Set tasks:
1. In the mailing-list message, can you rename "caller" to "calling function" and give back the passage between "No, I meant" and "unused error string.", inclusive?
2. Which distinct words in the mailing-list message end in the letters "ing"? List each one once, in order of first appearance.

Document text:
▬▬▬

No, I meant can we crash in the following code.  If the caller then
uses the value somewhere else, without validating it, it's a separate
problem that should be perhaps dealt with at that other place.

> >   sequence arg to `mapcar' or `mapconcat' modified by its mapping function arg
> 
> I like the idea of using the same message for both, reducing the memory
> requirement for the unused error string.

Then how about

  sequence arg to `mapcar' etc. modified by its mapping function arg

> (I may be unaware of a good
> error function to use in this case; I ended up not providing additional
> arguments because it seems unlikely to me that this problem, if really
> accidental, is something the programmer can fix without a Lisp
> backtrace, which indicates the situation more clearly).

▬▬▬

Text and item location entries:
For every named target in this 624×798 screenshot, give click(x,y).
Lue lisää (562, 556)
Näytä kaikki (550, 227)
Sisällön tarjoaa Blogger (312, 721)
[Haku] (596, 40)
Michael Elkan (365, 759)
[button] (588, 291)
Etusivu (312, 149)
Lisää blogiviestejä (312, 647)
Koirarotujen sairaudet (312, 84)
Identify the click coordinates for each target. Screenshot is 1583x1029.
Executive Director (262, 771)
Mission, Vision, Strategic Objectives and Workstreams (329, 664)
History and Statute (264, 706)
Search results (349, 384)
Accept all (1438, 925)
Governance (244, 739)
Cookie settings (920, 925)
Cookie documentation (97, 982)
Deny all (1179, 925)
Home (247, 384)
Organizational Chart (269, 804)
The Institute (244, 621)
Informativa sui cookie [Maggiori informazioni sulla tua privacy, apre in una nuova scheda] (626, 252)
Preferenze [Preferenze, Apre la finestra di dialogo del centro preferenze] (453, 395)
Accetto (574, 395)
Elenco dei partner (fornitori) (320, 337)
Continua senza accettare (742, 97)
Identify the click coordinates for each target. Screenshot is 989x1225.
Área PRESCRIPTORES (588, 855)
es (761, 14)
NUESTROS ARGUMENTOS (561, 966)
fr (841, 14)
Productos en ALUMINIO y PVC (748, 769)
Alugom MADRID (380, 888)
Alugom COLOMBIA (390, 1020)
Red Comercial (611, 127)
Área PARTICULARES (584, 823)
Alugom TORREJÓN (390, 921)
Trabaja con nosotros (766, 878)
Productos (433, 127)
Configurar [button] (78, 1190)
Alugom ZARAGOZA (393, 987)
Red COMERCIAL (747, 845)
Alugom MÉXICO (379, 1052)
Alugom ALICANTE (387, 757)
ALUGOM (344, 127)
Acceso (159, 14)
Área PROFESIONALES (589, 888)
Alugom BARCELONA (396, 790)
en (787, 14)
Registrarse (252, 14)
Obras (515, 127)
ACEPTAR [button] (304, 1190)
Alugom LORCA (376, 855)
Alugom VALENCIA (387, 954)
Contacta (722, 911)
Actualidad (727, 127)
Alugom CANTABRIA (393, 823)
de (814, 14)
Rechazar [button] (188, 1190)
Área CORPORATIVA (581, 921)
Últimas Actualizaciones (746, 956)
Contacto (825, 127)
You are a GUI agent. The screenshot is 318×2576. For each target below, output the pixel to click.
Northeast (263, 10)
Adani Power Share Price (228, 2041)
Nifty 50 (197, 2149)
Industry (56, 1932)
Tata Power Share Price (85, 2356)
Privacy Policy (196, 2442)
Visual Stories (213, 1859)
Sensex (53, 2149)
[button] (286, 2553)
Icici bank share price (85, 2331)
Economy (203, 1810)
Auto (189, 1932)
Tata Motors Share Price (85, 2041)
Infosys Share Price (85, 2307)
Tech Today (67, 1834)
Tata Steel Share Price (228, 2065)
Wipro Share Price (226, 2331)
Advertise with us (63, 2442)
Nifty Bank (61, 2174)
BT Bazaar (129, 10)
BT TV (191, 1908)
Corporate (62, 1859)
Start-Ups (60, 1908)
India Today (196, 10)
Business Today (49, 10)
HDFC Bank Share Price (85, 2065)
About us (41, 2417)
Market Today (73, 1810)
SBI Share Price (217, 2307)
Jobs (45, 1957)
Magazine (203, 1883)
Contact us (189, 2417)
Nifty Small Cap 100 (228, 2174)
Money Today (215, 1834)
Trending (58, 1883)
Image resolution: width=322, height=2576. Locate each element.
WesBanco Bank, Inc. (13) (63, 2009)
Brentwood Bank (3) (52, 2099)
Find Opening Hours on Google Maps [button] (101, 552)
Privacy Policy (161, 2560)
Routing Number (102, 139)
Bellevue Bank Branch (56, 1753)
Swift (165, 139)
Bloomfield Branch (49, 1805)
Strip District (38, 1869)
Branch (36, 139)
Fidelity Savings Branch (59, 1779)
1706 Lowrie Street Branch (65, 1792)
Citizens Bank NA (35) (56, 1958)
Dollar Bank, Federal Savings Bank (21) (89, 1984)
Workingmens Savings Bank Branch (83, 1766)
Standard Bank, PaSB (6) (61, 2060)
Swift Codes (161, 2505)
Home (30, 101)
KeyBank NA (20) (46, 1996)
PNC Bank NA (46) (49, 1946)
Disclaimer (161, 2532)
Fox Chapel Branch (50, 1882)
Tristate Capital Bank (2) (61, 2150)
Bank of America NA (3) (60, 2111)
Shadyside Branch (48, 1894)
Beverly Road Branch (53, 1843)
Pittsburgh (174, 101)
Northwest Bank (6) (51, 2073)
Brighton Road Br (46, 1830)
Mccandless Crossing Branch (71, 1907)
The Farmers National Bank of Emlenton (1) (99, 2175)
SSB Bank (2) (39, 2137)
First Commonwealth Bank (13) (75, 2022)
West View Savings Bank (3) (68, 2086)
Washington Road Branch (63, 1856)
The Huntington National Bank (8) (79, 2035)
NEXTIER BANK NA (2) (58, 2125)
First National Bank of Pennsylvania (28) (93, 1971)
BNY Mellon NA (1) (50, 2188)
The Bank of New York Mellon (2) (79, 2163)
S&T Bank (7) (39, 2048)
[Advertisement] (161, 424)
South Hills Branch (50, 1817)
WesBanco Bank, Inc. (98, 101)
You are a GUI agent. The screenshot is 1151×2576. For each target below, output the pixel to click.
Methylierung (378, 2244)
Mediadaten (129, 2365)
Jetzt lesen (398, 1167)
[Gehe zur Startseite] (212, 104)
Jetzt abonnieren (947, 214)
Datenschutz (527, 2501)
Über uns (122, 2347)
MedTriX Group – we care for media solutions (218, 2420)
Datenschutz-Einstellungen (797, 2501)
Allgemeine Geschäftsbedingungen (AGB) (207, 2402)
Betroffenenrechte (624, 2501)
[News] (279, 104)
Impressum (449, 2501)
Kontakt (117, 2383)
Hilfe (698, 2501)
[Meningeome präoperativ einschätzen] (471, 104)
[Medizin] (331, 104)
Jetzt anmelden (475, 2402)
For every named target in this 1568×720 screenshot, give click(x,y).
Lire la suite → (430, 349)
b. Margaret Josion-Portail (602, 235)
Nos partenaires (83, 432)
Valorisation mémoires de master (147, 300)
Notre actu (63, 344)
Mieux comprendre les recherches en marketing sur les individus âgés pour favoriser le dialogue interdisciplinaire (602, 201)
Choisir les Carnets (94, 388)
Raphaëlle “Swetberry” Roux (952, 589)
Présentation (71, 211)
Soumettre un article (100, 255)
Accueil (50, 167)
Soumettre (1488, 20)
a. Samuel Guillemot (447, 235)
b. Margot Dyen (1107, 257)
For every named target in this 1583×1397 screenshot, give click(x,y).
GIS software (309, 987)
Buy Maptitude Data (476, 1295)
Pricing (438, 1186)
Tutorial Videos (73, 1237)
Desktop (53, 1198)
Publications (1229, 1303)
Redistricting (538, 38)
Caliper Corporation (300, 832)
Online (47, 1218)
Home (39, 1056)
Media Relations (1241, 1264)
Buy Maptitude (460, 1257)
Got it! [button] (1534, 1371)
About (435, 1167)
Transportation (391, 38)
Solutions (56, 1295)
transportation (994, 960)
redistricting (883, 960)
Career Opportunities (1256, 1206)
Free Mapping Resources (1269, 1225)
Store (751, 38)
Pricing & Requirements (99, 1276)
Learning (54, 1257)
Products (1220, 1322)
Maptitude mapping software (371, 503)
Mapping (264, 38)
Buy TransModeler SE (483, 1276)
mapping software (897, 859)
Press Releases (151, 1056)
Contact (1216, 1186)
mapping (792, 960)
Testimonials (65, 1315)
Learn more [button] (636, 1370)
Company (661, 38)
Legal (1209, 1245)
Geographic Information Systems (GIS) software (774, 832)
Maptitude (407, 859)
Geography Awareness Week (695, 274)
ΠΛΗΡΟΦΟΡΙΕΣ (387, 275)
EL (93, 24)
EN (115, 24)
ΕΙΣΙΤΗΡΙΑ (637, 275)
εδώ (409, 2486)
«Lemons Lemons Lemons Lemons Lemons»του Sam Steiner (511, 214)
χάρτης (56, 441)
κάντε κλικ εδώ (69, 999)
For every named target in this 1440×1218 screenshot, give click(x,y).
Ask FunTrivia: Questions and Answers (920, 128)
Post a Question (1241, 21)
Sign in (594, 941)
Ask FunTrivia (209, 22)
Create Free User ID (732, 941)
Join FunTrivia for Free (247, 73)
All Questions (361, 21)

▬▬▬

Solved tasks:
1.
No, I meant can we crash in the following code.  If the calling function then
uses the value somewhere else, without validating it, it's a separate
problem that should be perhaps dealt with at that other place.

> >   sequence arg to `mapcar' or `mapconcat' modified by its mapping function arg
> 
> I like the idea of using the same message for both, reducing the memory
> requirement for the unused error string.

2. following, validating, mapping, using, reducing, string, providing, something